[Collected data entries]
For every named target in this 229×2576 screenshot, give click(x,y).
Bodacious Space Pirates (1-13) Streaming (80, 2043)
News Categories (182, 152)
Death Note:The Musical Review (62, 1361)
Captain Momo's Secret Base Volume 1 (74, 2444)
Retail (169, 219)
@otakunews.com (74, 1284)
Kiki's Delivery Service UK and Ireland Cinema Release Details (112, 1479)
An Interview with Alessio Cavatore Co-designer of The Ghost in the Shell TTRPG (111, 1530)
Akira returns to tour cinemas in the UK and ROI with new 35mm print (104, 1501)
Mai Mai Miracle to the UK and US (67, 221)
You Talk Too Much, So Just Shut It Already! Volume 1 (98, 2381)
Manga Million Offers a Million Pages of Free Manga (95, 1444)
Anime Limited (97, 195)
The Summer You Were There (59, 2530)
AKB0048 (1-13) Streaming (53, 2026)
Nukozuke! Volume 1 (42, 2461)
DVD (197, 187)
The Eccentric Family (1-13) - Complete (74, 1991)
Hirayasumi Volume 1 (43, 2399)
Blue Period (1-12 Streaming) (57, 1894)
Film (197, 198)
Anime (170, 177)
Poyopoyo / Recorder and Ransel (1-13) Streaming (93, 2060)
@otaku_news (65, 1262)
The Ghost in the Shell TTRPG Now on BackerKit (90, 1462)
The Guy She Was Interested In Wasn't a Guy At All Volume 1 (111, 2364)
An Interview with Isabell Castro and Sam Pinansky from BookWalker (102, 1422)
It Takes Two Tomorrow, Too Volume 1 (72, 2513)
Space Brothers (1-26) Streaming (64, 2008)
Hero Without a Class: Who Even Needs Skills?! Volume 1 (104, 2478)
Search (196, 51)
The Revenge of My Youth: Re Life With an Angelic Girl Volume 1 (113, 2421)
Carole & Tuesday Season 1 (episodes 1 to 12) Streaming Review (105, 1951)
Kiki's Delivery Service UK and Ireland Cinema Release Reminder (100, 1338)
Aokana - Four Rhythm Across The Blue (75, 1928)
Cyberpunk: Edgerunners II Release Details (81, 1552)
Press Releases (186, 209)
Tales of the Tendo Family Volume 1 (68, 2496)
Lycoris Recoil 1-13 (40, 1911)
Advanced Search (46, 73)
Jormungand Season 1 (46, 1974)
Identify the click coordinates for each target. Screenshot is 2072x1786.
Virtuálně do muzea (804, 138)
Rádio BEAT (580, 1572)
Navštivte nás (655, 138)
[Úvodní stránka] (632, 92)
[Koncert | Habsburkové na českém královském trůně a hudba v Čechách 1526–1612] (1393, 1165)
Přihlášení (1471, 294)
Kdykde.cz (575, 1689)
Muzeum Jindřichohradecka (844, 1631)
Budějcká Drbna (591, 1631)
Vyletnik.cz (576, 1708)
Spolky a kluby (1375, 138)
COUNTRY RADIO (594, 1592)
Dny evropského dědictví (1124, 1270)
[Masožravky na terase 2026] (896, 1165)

INSTRUCTIONS FOR THE TASK:
Lines in the data that include the word "target" should all be copied.

WRITTEN ANSWER:
For every named target in this 229×2576 screenshot, give click(x,y).
Identify the click coordinates for each target. Screenshot is 2072x1786.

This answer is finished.